The U.A.E. is the second-largest importer of raw sugar in the Middle East, with inbound shipments at 1.25 million tons in the current marketing year compared with 1.4 million tons for Iran and 600,000 tons for Saudi Arabia, according to U.S. Department of Agriculture data. Al Khaleej Sugar Co., based at the Jebel Ali port in Dubai, is among the world’s largest refineries of the sweetener and says it’s the biggest port-based processor.

Al Khaleej Sugar declined to comment on the U.A.E. imports. The plant started production in July 1995 and has capacity to produce more than 2 million tons of refined sugar a year, with storage capacity of 1.5 million tons, according to the company. Al Khaleej and Platts Kingsman are both planning sugar conferences in Dubai next week.

Raw sugar futures traded in New York rallied 18 percent in the final three months of 2015, after falling to a seven-year low in August. White sugar traded in London has dropped less than 1 percent this year while raw sugar has declined 8 percent.

The U.A.E. typically gets raw sugar mostly from Brazil, and sometimes India and Thailand, Covrig said. First-quarter raw sugar exports from Brazil’s central south region, which accounts for about 90 percent of the country’s crop, will be 300,000 tons lower than previously estimated, at 3.2 million tons, partly on lower availability and lower demand, he said.
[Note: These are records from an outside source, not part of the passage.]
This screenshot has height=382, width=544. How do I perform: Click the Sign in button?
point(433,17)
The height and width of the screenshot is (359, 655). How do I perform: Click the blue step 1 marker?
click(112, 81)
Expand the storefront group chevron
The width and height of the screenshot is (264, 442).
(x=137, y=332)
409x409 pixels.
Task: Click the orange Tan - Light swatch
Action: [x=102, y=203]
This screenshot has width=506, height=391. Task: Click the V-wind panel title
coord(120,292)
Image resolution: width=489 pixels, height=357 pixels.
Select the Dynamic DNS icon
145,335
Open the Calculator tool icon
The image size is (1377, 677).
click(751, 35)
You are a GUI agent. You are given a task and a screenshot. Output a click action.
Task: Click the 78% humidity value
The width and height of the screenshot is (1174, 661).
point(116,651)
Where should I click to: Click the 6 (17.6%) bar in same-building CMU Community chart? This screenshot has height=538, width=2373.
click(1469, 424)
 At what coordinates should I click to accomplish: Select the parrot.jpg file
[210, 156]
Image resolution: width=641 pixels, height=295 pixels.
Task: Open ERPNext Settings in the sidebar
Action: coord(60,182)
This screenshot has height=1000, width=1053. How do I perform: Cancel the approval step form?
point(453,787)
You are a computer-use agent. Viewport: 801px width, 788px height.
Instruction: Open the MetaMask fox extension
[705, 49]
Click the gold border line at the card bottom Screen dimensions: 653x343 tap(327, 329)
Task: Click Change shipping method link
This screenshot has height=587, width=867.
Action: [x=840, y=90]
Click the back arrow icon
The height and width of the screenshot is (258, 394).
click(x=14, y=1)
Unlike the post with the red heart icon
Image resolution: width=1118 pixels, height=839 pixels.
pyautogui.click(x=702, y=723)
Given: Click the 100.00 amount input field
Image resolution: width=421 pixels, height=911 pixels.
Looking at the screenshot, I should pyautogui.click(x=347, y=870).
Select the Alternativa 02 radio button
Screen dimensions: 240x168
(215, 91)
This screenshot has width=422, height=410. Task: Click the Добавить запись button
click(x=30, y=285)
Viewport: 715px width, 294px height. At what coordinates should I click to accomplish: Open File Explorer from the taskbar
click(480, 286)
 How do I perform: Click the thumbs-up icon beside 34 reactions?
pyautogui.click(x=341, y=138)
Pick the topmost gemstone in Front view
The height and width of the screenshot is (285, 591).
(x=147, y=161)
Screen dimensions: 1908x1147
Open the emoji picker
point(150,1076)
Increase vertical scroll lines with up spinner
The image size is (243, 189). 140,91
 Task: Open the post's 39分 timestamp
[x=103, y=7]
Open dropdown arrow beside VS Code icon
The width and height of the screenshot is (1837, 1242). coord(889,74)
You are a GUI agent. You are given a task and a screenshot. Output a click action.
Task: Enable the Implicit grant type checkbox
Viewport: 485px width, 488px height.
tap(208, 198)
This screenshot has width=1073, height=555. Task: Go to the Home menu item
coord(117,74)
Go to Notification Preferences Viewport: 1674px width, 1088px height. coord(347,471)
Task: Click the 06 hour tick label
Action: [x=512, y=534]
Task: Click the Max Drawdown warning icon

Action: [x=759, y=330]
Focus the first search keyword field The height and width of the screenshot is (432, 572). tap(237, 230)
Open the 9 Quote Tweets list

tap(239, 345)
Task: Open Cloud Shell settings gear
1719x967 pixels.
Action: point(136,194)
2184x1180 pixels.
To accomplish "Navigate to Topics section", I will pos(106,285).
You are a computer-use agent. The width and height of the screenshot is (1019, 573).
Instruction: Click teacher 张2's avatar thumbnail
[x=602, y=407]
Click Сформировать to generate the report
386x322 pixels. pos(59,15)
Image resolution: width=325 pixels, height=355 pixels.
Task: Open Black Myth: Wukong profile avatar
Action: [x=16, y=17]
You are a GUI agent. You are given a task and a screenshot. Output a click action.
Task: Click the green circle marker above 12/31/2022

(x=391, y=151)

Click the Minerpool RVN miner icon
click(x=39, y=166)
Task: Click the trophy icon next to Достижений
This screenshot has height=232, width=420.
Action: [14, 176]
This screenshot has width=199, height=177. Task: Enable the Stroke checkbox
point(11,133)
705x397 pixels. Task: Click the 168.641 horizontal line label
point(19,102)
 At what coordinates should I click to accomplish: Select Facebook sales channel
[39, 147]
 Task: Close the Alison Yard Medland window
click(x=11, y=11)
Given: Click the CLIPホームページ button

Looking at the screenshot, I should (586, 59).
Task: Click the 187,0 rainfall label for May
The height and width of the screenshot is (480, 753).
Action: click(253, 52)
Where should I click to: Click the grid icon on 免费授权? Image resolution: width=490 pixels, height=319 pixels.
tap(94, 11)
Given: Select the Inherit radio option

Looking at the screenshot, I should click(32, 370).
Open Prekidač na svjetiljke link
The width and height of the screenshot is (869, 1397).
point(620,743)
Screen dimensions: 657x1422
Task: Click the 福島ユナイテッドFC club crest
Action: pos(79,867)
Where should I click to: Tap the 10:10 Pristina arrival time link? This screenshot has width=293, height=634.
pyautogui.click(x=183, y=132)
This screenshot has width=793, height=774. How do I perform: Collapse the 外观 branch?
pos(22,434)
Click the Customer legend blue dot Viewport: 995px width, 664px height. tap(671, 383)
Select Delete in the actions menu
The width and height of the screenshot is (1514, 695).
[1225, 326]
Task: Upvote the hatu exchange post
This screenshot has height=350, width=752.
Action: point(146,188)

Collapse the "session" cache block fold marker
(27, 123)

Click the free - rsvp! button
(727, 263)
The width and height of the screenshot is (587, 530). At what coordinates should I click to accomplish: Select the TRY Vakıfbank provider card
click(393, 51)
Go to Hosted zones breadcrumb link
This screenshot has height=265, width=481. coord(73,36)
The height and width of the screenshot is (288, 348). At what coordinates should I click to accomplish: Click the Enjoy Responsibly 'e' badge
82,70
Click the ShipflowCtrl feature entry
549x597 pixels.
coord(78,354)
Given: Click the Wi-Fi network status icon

Global sugar imports will exceed exports through June this year as India finds it more profitable to keep production at home, Covrig said. India’s raw sugar exports will be 200,000 tons this year through September, down from 500,000 tons previously estimated, he said. That will widen the global trade deficit in sugar to 432,000 tons in the first quarter and to 443,000 tons in the second quarter, he said. Kingsman last month estimated the trade deficit at 67,000 tons for the first quarter and 248,000 tons for the second quarter.

“On raws, we see a tighter first quarter and second quarter for the world,” Covrig said. In the Middle East, Iran has the best chance of getting India’s raw sugar because of a special energy arrangement between the countries, he said.

“With India cutting back on exports and possibly only shipping to Iran in the Middle East, the other countries such as Saudi Arabia, Syria, Yemen, Bahrain and Iraq will probably have to look at other origins such as Brazil, Thailand and Australia for supplies,” Covrig said.